Me alejo por un instante del horror que hemos vivido estos días para hablar de Cecilia, una mujer que supo ser luz cuando la oscuridad era total, y que incluso en los peores momentos tuvo la fortaleza de mostrar una sonrisa y regalarnos esa mirada serena que la caracterizaba.
Hay personas que han estado presentes en nuestra vida y nos dejan una impronta imborrable aunque solo hubiera sido por un paso fugaz; o, como en el caso de Cecilia, cuya imagen resulta infaltable desde los recuerdos remotos de la infancia, retenidos en postales inolvidables de aquellos multitudinarios paseos familiares a La Calera, cuando se empezaba a formar esa tribu generacional de primos y hermanos, y ella era una joven esposa que apenas se estrenaba en el oficio de ser madre.
En esa época, Cecilia se convirtió en el alma de aquella casa de la avenida Miraflores, en Ambato, que muchos años antes nuestros abuelos habían convertido en el Hotel Florida y que, tras su partida, fue adquirida por la familia política de Cecilia y conservada hasta hoy, con los cambios que la modernidad y la nueva hostelería exigen, pero que aún alberga en su interior, en sus salones y habitaciones, y en la vieja casona verde del patio trasero, junto al enmarañado árbol de guabas, la memoria de quienes la habitaron y la llenaron de amor, alegría e ilusiones: los abuelos antes y hoy también ella, que está presente en cada rincón, en cada detalle de esa casa que para todos nosotros es un cofre de anécdotas y memorias felices. Los caprichos del destino convirtieron a Cecilia y a José Rafael, su esposo, en parte de nuestra familia más cercana. Desde entonces, en las reuniones, eventos y celebraciones, en los trances y desdichas, por supuesto, ella estuvo siempre junto a nosotros.
Hoy recurrimos a las fotografías, a las conversaciones o a los recuerdos para hablar de Cecilia, para celebrar su vida, para extrañarla. Sin duda, sus hijos, sus nietos y su esposo, la añorarán más que nadie, y sentirán su presencia viva, luminosa, en las tierras frías de Laigua, al pie del Cotopaxi, así como en la casa de Ficoa o en el querido Hotel Florida, que encierra quizás una de sus imágenes más claras, la de aquella mujer infatigable que parecía estar en todos los lugares al mismo tiempo.
Dice Borges: “¿Dónde está la memoria de los días que fueron tuyos en la tierra, y tejieron dicha y dolor y fueron para ti el universo?” Hoy solo apelo a mi memoria para ver a Cecilia siempre risueña, amable hasta el extremo, dulce y abnegada en su papel de madre y abuela, renaciendo una y otra vez en sus hijos y en sus nietos que le darán vida por un largo tiempo.

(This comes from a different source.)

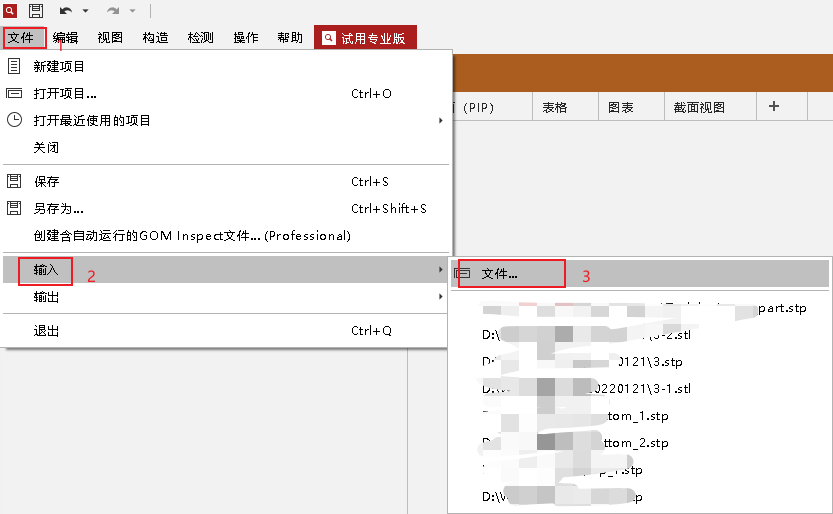Image resolution: width=833 pixels, height=514 pixels.
Task: Open the 检测 menu
Action: pos(200,38)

No quisiera volver a la realidad, no quisiera salir de este trance maravilloso que es recordar. No quisiera volver a las tinieblas de los últimos tiempos. Me gustaría seguir aquí, en esta ensoñación, rescatando imágenes de los que ya no están para devolverles por un instante la vida. A la memoria de Cecilia Maldonado de Sevilla.